Do your volunteers know and believe that what they do matters? Don’t assume they do. Show them. Here are five ways …
Show their work on social media.
Take pictures of your volunteers in action and then post them on social media. Add comments that highlight their ministry. Here are a few examples of pictures I’ve posted on our volunteer Facebook page.
|Gardine Demesmin helping kids memorize God’s Word at our Boynton Beach Campus.|
|Roxann Taylor and Carol Wegener loving on kids and families at our Stuart Campus yesterday. Thank you ladies for helping kids and families discover how much God loves them.|
|It’s volunteers like Nick Rasek that make CF Kids such a special place for kids to learn about God.|
Connect their work to the fruit.
Make sure they know when a family is dedicating their child, when a child steps across the line of faith, when a child follows Jesus in baptism, when a child lives out something they taught, when an entire family is reached and other examples of fruit that have come from their ministry.
Let your volunteers know that they each had a part in the lives that were changed. Whether they greeted at the door or rocked a baby or taught a class or handed out a craft or led a song … God brought fruit from their ministry.
Here’s another picture we posted a few months ago. We were celebrating with our team. One hundred thirty two kids had followed Jesus in baptism that past weekend. I wanted to remind them they each had a part in what God did.
Have the kids and families tell them.
It means so much to your volunteers to hear from the kids and families they’re impacting. Have special appreciation days where you have the kids and families bring notes to your volunteers. Pause during the children’s service and have the kids thank the volunteers for serving and impacting their lives.

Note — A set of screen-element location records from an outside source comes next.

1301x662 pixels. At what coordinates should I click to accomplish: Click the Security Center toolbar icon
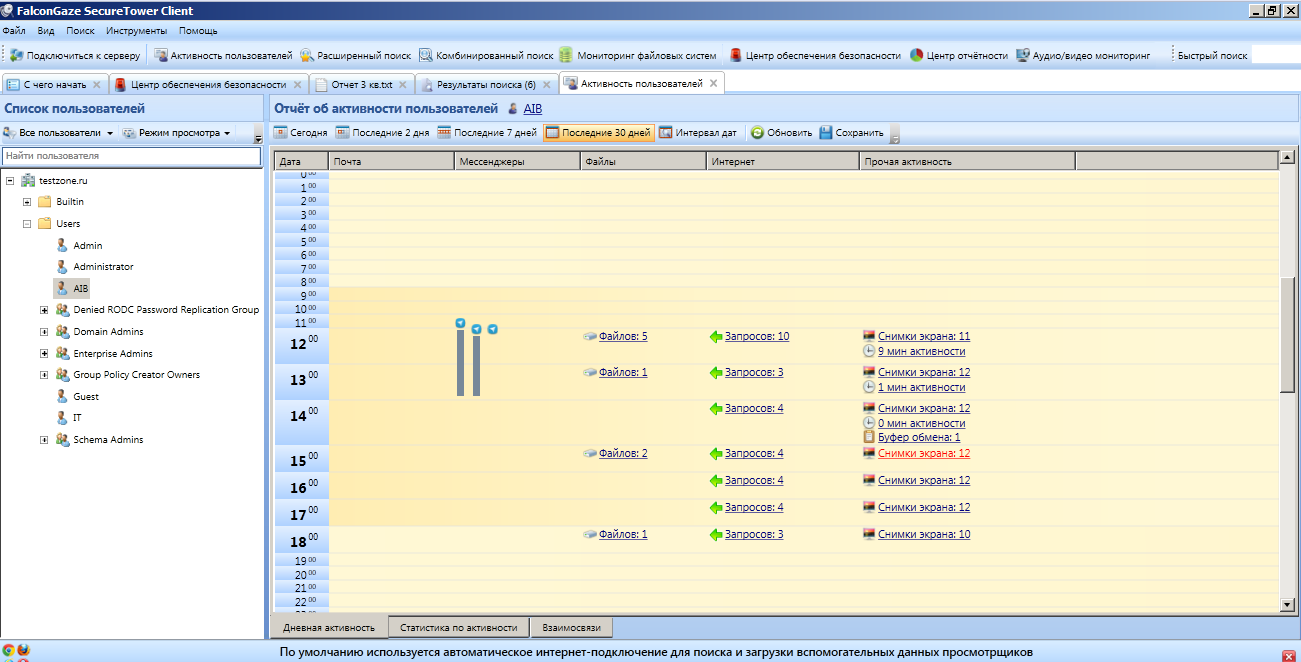tap(735, 56)
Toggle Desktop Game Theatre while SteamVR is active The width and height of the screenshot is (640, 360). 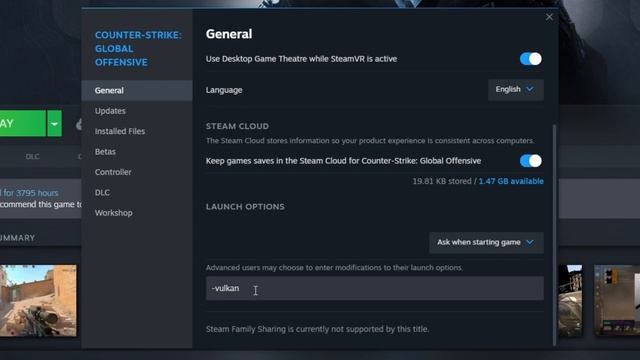pyautogui.click(x=530, y=59)
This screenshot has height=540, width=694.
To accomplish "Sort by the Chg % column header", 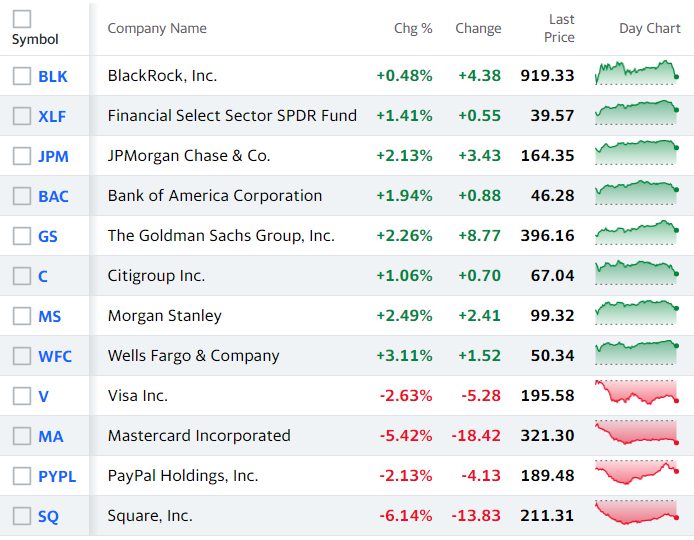I will pos(413,28).
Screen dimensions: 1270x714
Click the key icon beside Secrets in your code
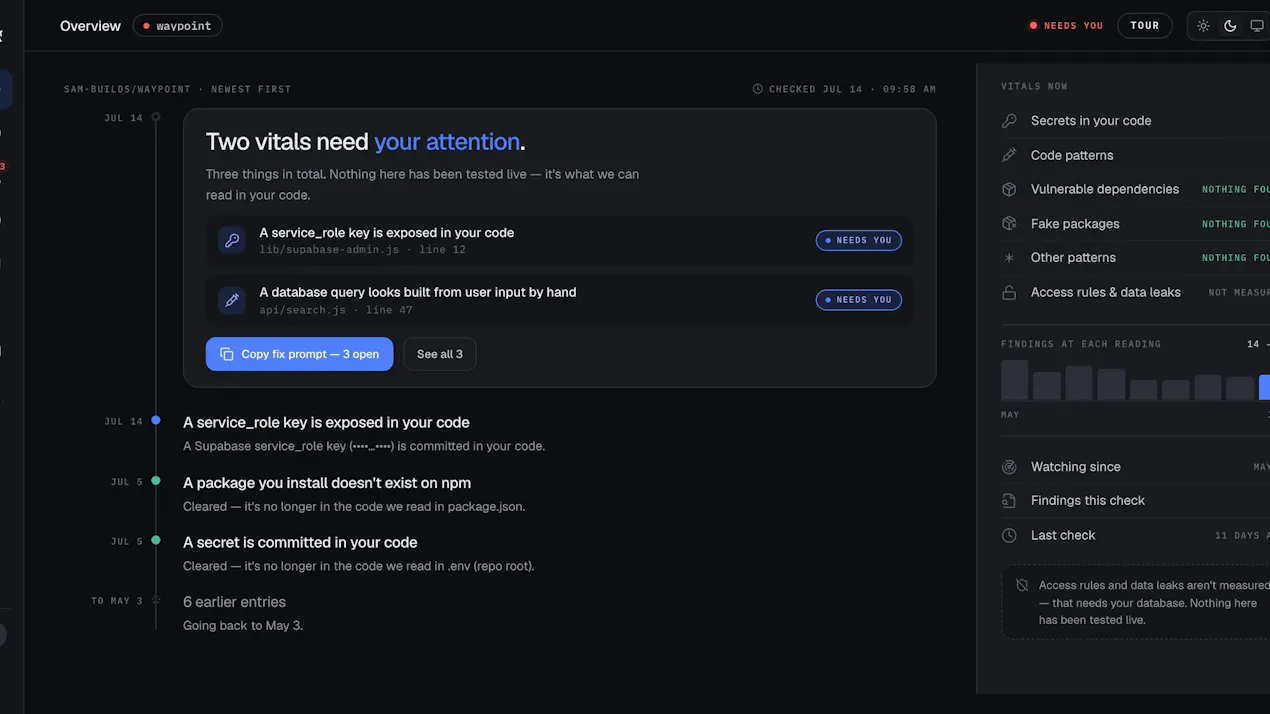pyautogui.click(x=1009, y=121)
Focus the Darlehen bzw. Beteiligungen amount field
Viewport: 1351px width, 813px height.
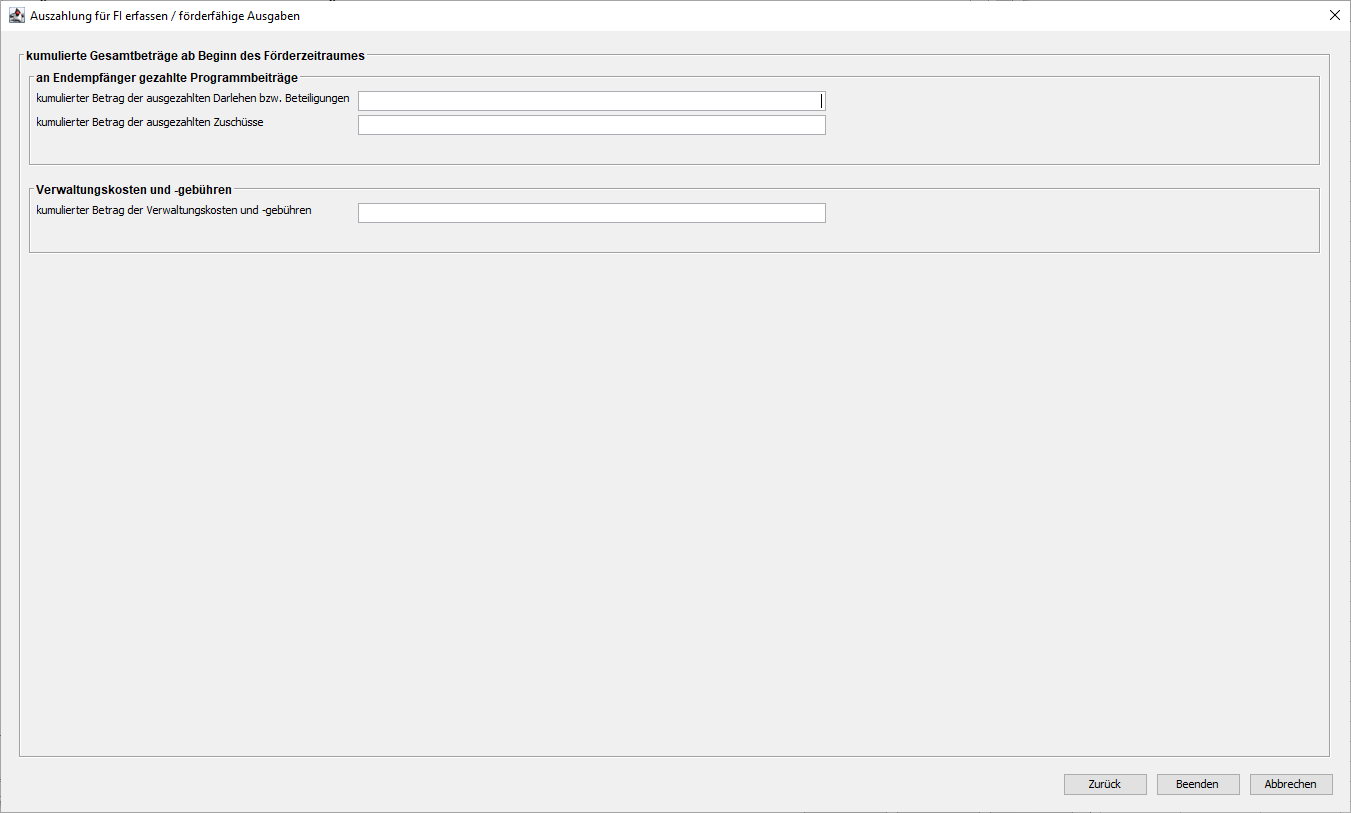pyautogui.click(x=590, y=101)
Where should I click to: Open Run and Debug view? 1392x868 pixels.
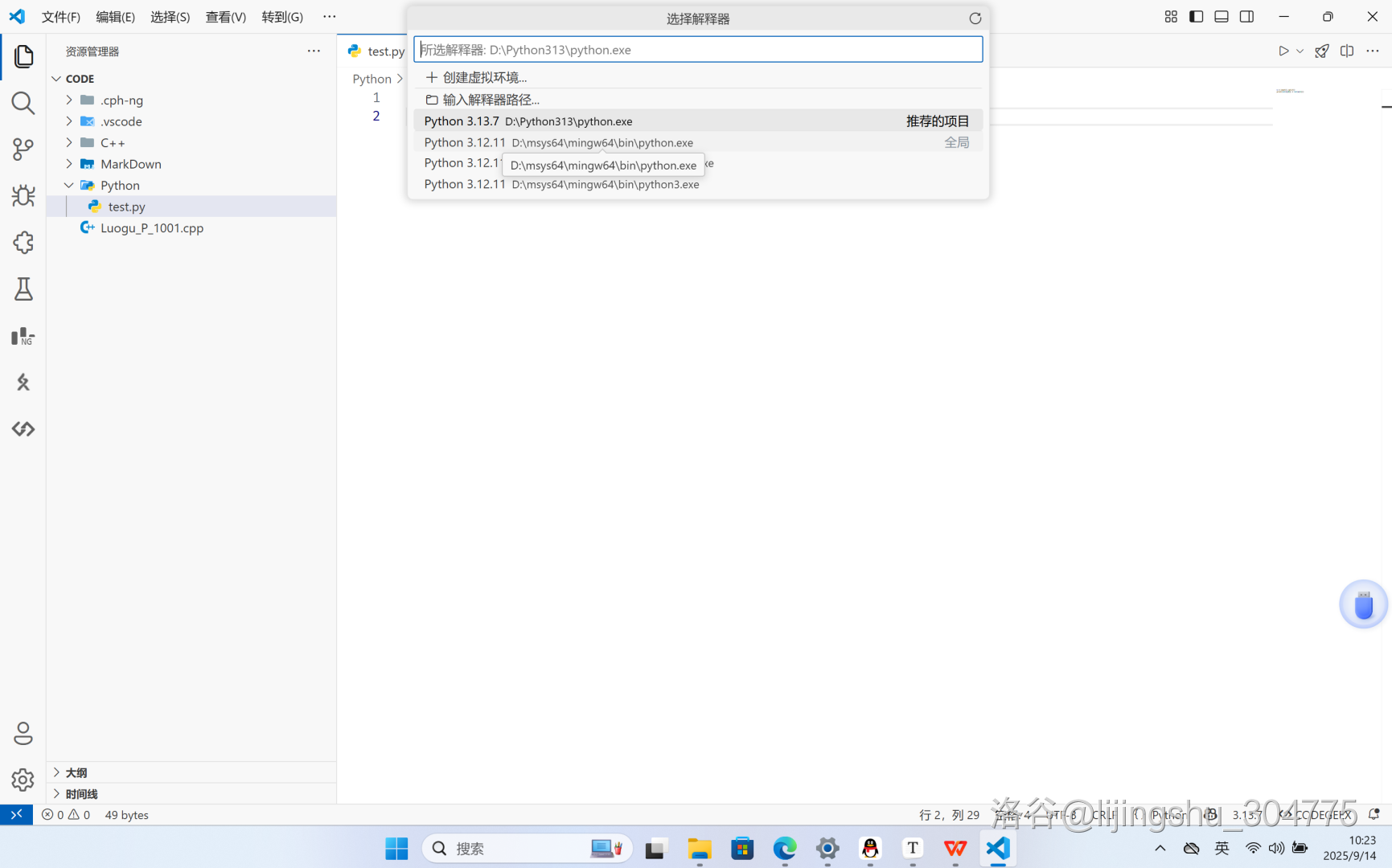pos(23,196)
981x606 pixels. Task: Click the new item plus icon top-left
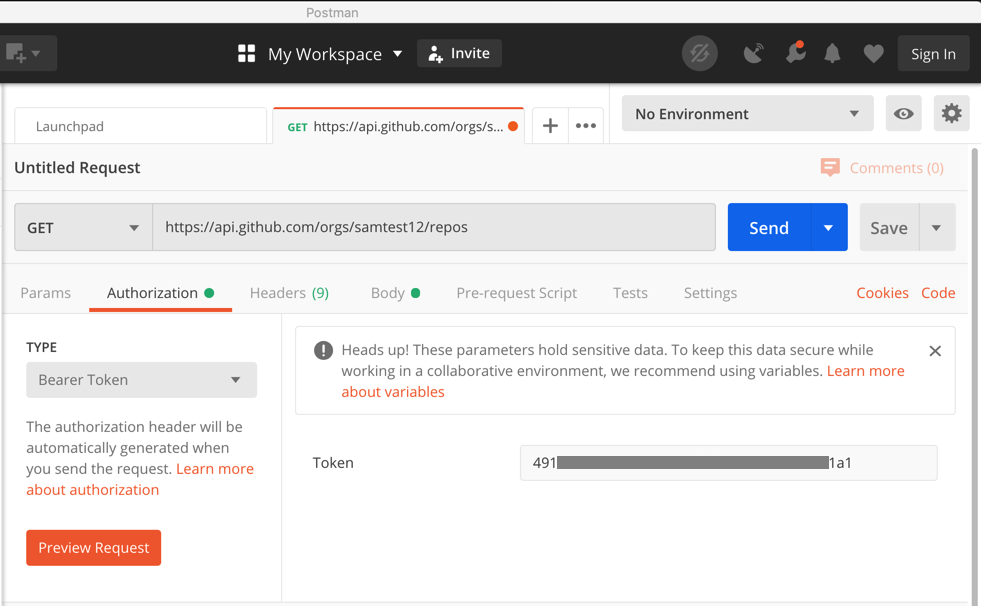(x=17, y=53)
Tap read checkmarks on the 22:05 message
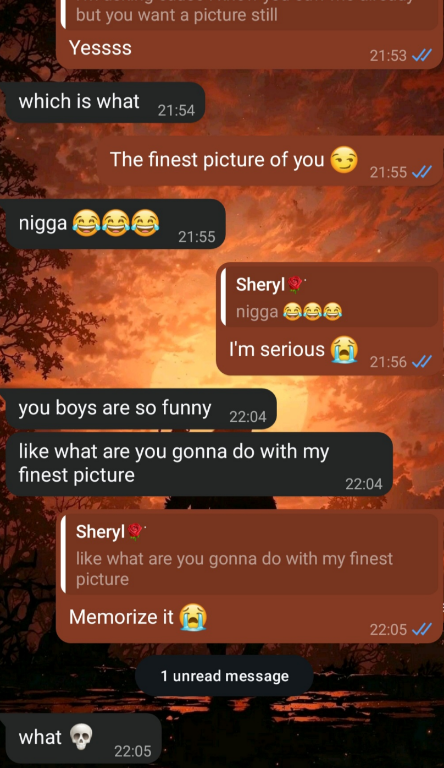 (422, 629)
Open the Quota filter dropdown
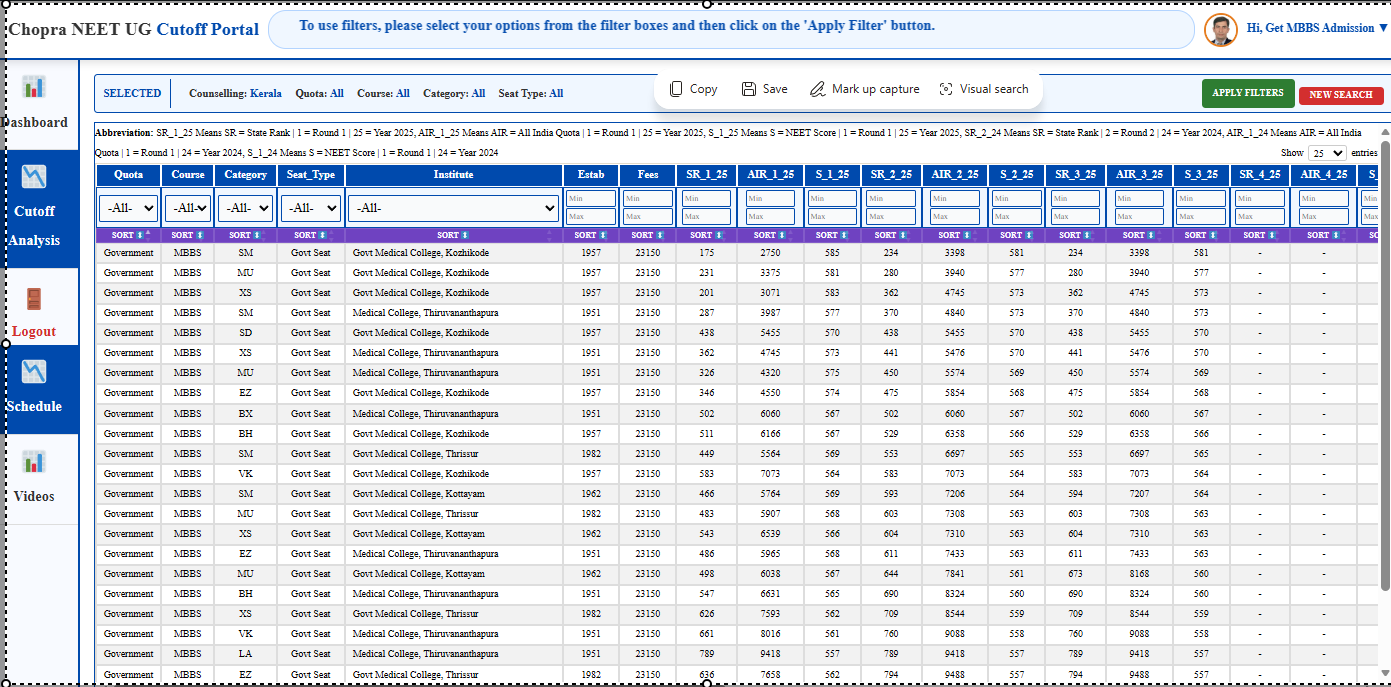 129,208
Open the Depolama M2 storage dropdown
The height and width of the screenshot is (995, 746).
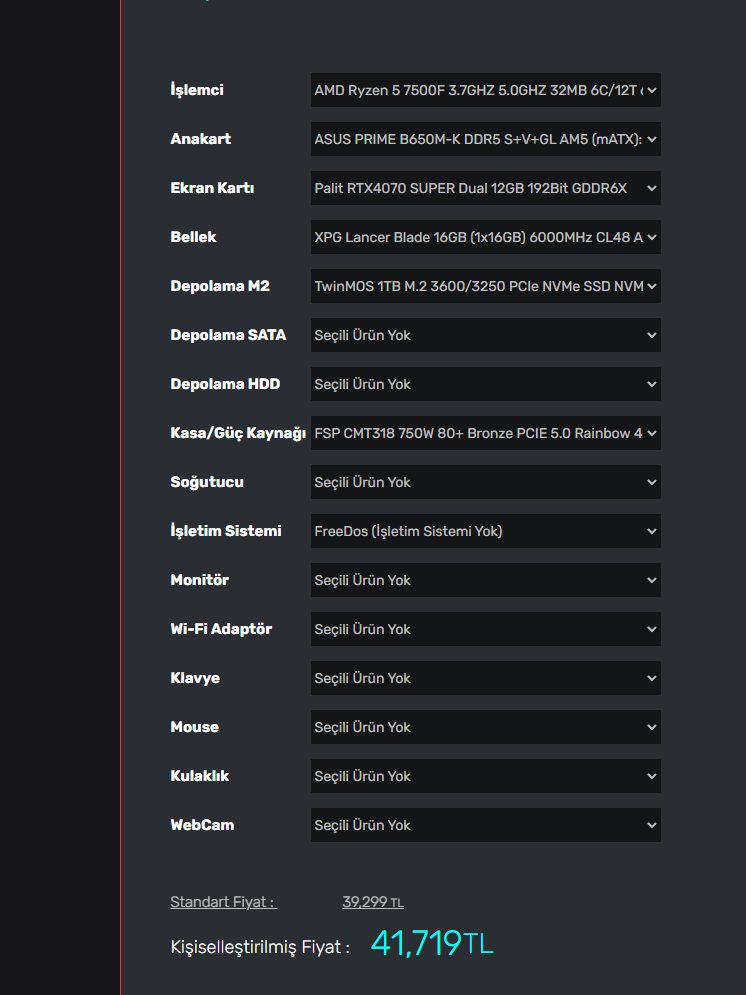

One of the most impactful moments I’ve seen is when kids gather around their volunteer leader and pray for him or her. Try it. It’s priceless.
Personally tell them.
I personally remind our volunteers on a regular basis that they matter. That what they do matters. A lot. Saying “thank you” helps volunteers feel appreciated. But don’t stop there. Take it a step further. Tell them that what they do matters. This helps them feel valued.
Pass along the good words.
When you get a thank you note or email from a family that has been impacted … don’t keep it to yourself. Share it with your volunteers.